About this task = Repeat every line below exactly, word for word.

(Data extracted from a collection)
BEGIN

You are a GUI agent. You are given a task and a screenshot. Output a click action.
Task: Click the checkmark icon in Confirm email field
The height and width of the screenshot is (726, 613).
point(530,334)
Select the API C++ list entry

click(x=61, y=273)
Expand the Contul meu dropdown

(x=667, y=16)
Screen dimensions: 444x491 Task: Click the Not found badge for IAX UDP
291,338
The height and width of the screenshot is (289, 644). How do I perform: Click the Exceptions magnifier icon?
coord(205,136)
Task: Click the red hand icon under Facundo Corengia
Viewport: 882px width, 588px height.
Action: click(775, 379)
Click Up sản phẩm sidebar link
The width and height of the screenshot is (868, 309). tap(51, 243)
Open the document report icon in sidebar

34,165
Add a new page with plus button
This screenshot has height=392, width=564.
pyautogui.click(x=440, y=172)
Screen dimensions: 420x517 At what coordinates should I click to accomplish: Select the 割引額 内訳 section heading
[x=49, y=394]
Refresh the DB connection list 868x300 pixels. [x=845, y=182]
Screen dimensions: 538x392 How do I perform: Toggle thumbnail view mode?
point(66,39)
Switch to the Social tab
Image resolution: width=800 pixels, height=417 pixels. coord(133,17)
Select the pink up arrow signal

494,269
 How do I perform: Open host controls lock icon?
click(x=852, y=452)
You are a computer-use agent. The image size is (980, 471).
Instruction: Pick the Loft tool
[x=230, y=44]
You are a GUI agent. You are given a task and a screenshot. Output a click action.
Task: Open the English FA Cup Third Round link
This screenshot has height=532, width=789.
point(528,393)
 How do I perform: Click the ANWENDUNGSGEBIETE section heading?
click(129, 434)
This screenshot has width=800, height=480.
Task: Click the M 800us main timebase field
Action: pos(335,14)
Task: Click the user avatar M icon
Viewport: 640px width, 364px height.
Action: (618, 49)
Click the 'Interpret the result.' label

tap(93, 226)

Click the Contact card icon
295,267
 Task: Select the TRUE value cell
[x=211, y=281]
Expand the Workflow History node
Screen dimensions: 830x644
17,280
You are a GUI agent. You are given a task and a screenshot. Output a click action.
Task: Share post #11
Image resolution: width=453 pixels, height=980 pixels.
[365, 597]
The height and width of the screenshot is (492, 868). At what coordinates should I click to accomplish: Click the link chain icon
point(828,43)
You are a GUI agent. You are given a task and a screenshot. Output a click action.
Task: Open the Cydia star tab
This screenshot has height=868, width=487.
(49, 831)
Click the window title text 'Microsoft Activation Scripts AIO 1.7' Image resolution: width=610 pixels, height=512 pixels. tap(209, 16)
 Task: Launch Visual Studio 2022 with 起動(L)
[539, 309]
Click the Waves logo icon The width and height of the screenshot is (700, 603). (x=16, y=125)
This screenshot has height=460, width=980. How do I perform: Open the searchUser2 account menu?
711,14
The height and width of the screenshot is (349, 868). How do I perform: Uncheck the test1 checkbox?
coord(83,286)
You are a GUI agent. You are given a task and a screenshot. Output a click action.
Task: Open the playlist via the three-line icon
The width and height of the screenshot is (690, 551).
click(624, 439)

END

Result for this exercise =
You are a GUI agent. You are given a task and a screenshot. Output a click action.
Task: Click the checkmark icon in Confirm email field
The height and width of the screenshot is (726, 613).
point(530,334)
Select the API C++ list entry

click(x=61, y=273)
Expand the Contul meu dropdown

(x=667, y=16)
Screen dimensions: 444x491 Task: Click the Not found badge for IAX UDP
291,338
The height and width of the screenshot is (289, 644). How do I perform: Click the Exceptions magnifier icon?
coord(205,136)
Task: Click the red hand icon under Facundo Corengia
Viewport: 882px width, 588px height.
Action: click(775, 379)
Click Up sản phẩm sidebar link
The width and height of the screenshot is (868, 309). tap(51, 243)
Open the document report icon in sidebar

34,165
Add a new page with plus button
This screenshot has height=392, width=564.
pyautogui.click(x=440, y=172)
Screen dimensions: 420x517 At what coordinates should I click to accomplish: Select the 割引額 内訳 section heading
[x=49, y=394]
Refresh the DB connection list 868x300 pixels. [x=845, y=182]
Screen dimensions: 538x392 How do I perform: Toggle thumbnail view mode?
point(66,39)
Switch to the Social tab
Image resolution: width=800 pixels, height=417 pixels. coord(133,17)
Select the pink up arrow signal

494,269
 How do I perform: Open host controls lock icon?
click(x=852, y=452)
You are a computer-use agent. The image size is (980, 471).
Instruction: Pick the Loft tool
[x=230, y=44]
You are a GUI agent. You are given a task and a screenshot. Output a click action.
Task: Open the English FA Cup Third Round link
This screenshot has height=532, width=789.
point(528,393)
 How do I perform: Click the ANWENDUNGSGEBIETE section heading?
click(129, 434)
This screenshot has width=800, height=480.
Task: Click the M 800us main timebase field
Action: pos(335,14)
Task: Click the user avatar M icon
Viewport: 640px width, 364px height.
Action: (618, 49)
Click the 'Interpret the result.' label

tap(93, 226)

Click the Contact card icon
295,267
 Task: Select the TRUE value cell
[x=211, y=281]
Expand the Workflow History node
Screen dimensions: 830x644
17,280
You are a GUI agent. You are given a task and a screenshot. Output a click action.
Task: Share post #11
Image resolution: width=453 pixels, height=980 pixels.
[365, 597]
The height and width of the screenshot is (492, 868). At what coordinates should I click to accomplish: Click the link chain icon
point(828,43)
You are a GUI agent. You are given a task and a screenshot. Output a click action.
Task: Open the Cydia star tab
This screenshot has height=868, width=487.
(49, 831)
Click the window title text 'Microsoft Activation Scripts AIO 1.7' Image resolution: width=610 pixels, height=512 pixels. tap(209, 16)
 Task: Launch Visual Studio 2022 with 起動(L)
[539, 309]
Click the Waves logo icon The width and height of the screenshot is (700, 603). (x=16, y=125)
This screenshot has height=460, width=980. How do I perform: Open the searchUser2 account menu?
711,14
The height and width of the screenshot is (349, 868). How do I perform: Uncheck the test1 checkbox?
coord(83,286)
You are a GUI agent. You are given a task and a screenshot. Output a click action.
Task: Open the playlist via the three-line icon
The width and height of the screenshot is (690, 551).
click(624, 439)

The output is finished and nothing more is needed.